New to forum and have had Hashimoto diagnosed. GP prescribed 50mg of Levo. Already have Mirena coil and taking 1mg of Estradiol HRT. Is there any conflict between taking HRT and Levothyroxine. Appreciate knowing if they're compatible or not. GP has suggested not but meno(?), HRT and Thyroid and lots of meds ???
HRT vs Levo: New to forum and have had Hashimoto... - Thyroid UK
HRT vs Levo
Moose3101
Welcome to the forum.
This is what the British Thyroid Association says:
However, women with pre-existing hypothyroidism treated with thyroxine, may require an increase in their thyroxine dose after starting HRT. Therefore it is useful for thyroid function tests to be re-checked after starting HRT.
I would take Levo and HRT at opposite ends of the day to minimise any absorption problem.
As you're new to Levothyroxine, always advised here is to take your Levo on an empty stomach, one hour before or two hours after food, with a glass of water only, no tea, coffee, milk, etc, and water only for an hour either side, as absorption will be affected. Take any other medication and supplements 2 hours away from Levo, some need 4 hours (iron, calcium, Vit D, magnesium, HRT, maybe some others too).
Always advised here, when having thyroid tests:
* Blood draw no later than 9am. This is because TSH is highest early morning and lowers throughout the day. If looking for a diagnosis of hypothyroidism, an increase in dose of Levo or to avoid a reduction then we need the highest possible TSH
* Nothing to eat or drink except water before the blood draw. This is because eating can lower TSH and coffee can affect TSH.
* If taking thyroid hormone replacement, last dose of Levo should be 24 hours before blood draw, if taking NDT or T3 then last dose should be 8-12 hours before blood draw. Adjust timing the day before if necessary. This avoids measuring hormone levels at their peak after ingestion of hormone replacement. Take your thyroid meds after the blood draw. Taking your dose too close to the blood draw will give false high results, leaving any longer gap will give false low results.

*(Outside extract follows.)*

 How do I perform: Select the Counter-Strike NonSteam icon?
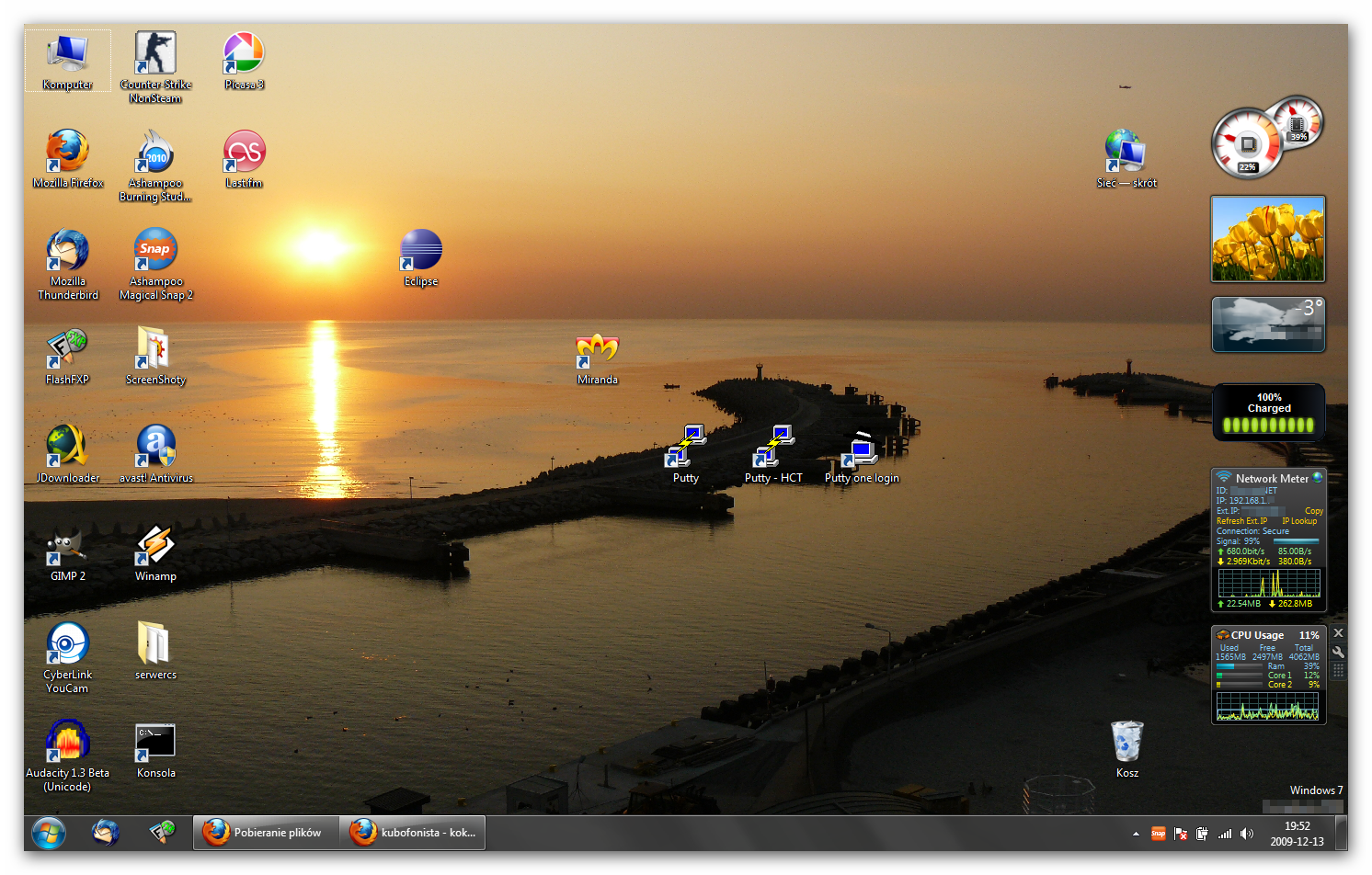[155, 55]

* If you take Biotin or a B Complex containing Biotin (B7), leave this off for 7 days before any blood test. This is because if Biotin is used in the testing procedure it can give false results (most labs use biotin).
These are patient to patient tips which we don't discuss with phlebotomists or doctors.
Some information about Hashi's:
Fluctuations in symptoms and test results are common with Hashi's.
Most doctors dismiss antibodies as being of no importance and know little or nothing about Hashi's and how it affects the patient, test results and symptoms. You need to read, learn, understand and help yourself where Hashi's is concerned.
Some members have found that adopting a strict gluten free diet can help, although there is no guarantee.
Gluten contains gliadin (a protein) which is thought to trigger autoimmune attacks so eliminating gluten can help reduce these attacks.
You don't need to be gluten sensitive or have Coeliac disease for a gluten free diet to help.
Gluten/thyroid connection: chriskresser.com/the-gluten...
stopthethyroidmadness.com/h...
stopthethyroidmadness.com/h...
hypothyroidmom.com/hashimot...
thyroiduk.org.uk/tuk/about_...
Supplementing with selenium l-selenomethionine 200mcg daily is said to help reduce the antibodies, as can keeping TSH suppressed.
Hashi's and gut/absorption problems tend to go hand in hand and can very often result in low nutrient levels or deficiencies. It's essential to test Vit D, B12, Folate and Ferritin and address any problems. You are welcome to post these results, including reference ranges (plus units of measurement for Vit D and B12), for comment and suggestions for supplementing where necessary.
Thank you!! I've been on HRT for many years so I guess take one of them late evening and the other in the morning. All hormones though but guess one lot of hormones to treat one issue and another lot of hormones to treat the other issue ?? Is there a worry that it's too much or are they simply quite different? Does that make any sense?
I take both Levothyroxine and HRT (Estradiol as a gel, and Progesterone at night as a pill). They seem to get along okay, although I do check my bloods regularly to try to make sure I’m taking the right doses.
moose3101,
The conflict comes from oral oestrogen that raises binding globulins and risks binding excess thyroid hormone making it unavailable for use. When this happens NICE guidelines suggest a thyroxine dose increase.
Using transdermal body identical HRT bypasses the liver & so is considered safer for use with thyroid hormone replacement meds, although levels will still need to be initially monitored after the introduction of one or the other.
But whichever you take, HRT & thyroid meds can be taken at the same time as they are both hormones. I take mine together every morning.